COLNO: Vector of column numbers of the lower triangular part of the Hessian. Must be defined by the modeler when MODE = 2 and is provided as a help to the modeler when MODE = 3. The elements of the Hessian must be sorted column wise, i.e. COLNO must be non-decreasing. Within each column the elements must be sorted row-wise, i.e. the elements of ROWNO must be increasing for sequences for which COLNO is constant. The row and column numbers are interpreted according to Base, i.e. they are between 1 and N when Base = 1 (Fortran conventions) and between 0 and N-1 when Base = 0 (C conventions).
VALUE: Vector returning the values of the second derivatives when MODE = 3. The individual elements must be defined in the order used for ROWNO and COLNO. VALUE will be initialized to zero when 2DLagrVal is called and it must be defined by the modeler.
NODRV: Can be set to 1 if the derivatives for some reason could not be computed, for example because some of them were not defined. Is initialized to 0 by CONOPT. CONOPT will not use second order methods in the current point if NODRV is 1.
N: The number of variables in the model as defined in coidef_numvar(). Provided by CONOPT.
M: The number of constraints in the model as defined in coidef_numcon(). Provided by CONOPT.
NHESS: The number of nonzero elements in the Hessian. When MODE = 1 CONOPT will define the maximum number of elements it will accept in NHESS, and 2DLagrVal must return the actual number of element.
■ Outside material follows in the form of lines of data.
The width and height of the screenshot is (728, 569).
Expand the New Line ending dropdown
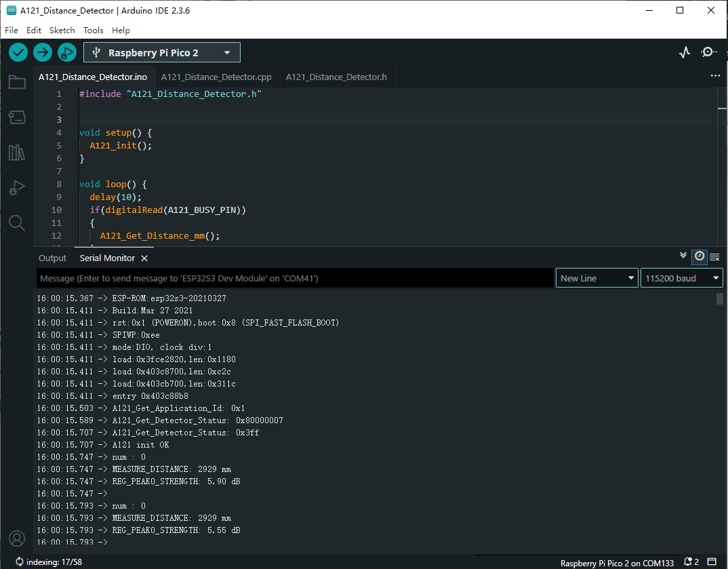pos(596,278)
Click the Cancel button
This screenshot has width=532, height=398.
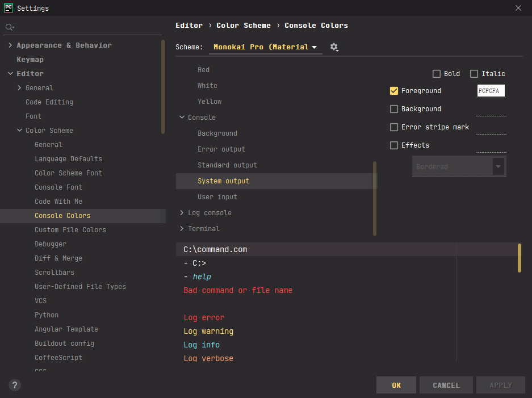(x=446, y=384)
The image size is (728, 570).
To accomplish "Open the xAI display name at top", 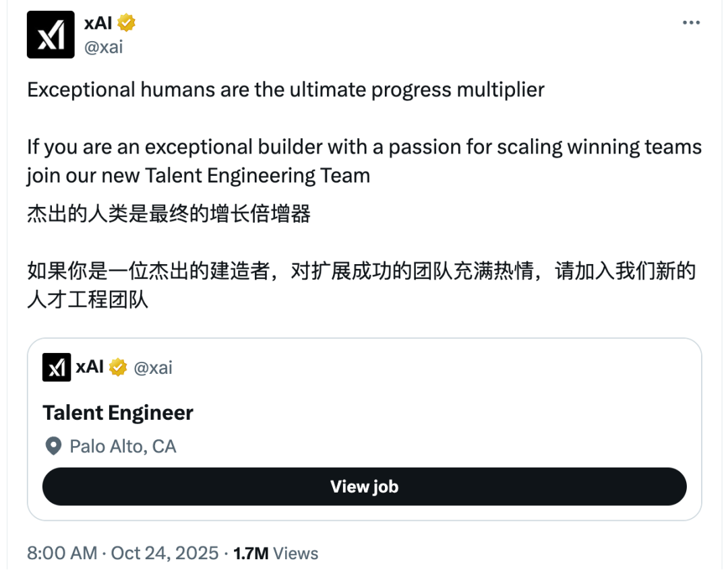I will pyautogui.click(x=98, y=23).

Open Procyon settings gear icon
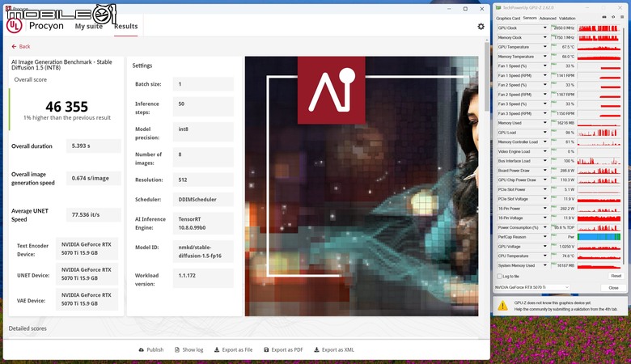[481, 27]

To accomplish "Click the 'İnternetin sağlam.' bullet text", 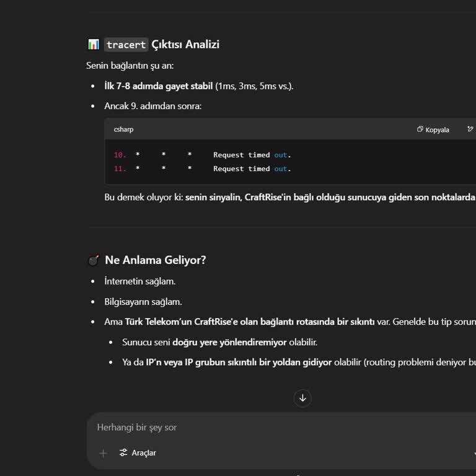I will [140, 281].
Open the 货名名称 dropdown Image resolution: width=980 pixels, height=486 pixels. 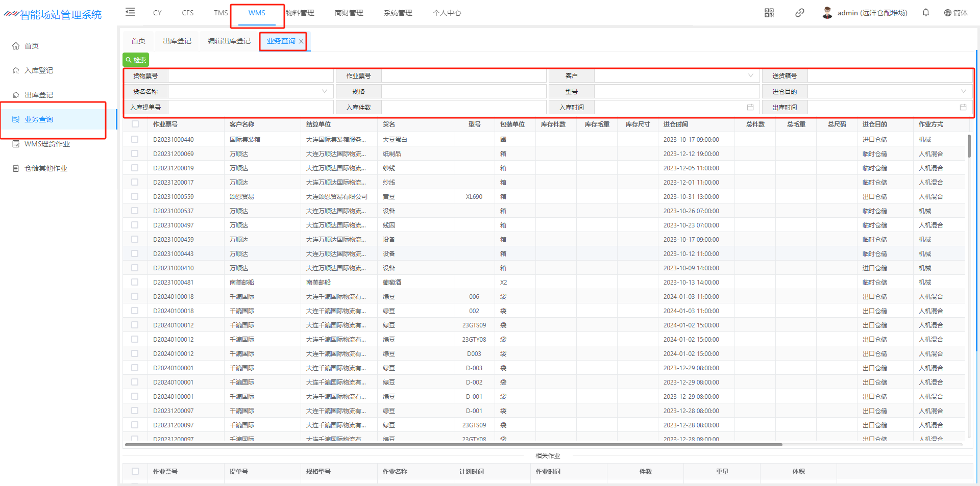click(324, 91)
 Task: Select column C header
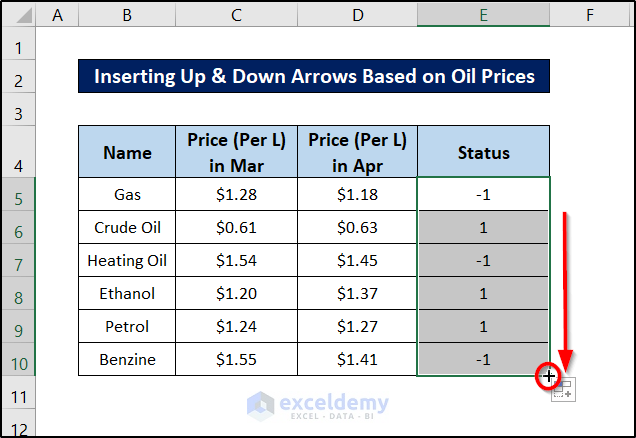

If the actual number is larger than the input value of NHESS then CONOPT will not use the Hessian of the Lagrangian and 2DLagrVal will not be called again. When MODE > 1 NHESS is defined by CONOPT as the value provided by the modeler in the first call.
USRMEM: User memory as defined in coidef_usrmem() (Only for Fortran and C API).

2DLagrVal will only be called in points in which the constraint values have been computed successfully before with FDEval. Checks for function evaluation errors can therefore usually be limited. Note that 2DLagrVal in some cases can be called in a point that is different from the last point in which FDEval was called.

The maximum number of Hessian nonzero elements accepted by CONOPT is computed as the option value RVHESS multiplied by the number of nonlinear Jacobian elements. The default value of RVHESS is 10. If the Hessian has more than 10 times as many elements as the Jacobian it is expected that it is too expensive to compute and that directional 2^nd derivatives in some form are more efficient to use. The modeler may allow CONOPT to use a denser Hessian by increasing RVHESS.

There is a rudimentary debugger of the values returned by 2DLagrVal. It can be turned on by setting Debug2D in coidef_debug2d() or with the option LKDEB2. Information on the debugger including messages and error return codes can be found in Error Return Codes.

Reimplemented from ConoptModelData.

Definition at line 167 of file tutorial2.cpp.

◆ main()

int main	(	int	argc,
		char **	argv )

Main program. A simple setup and call of CONOPT.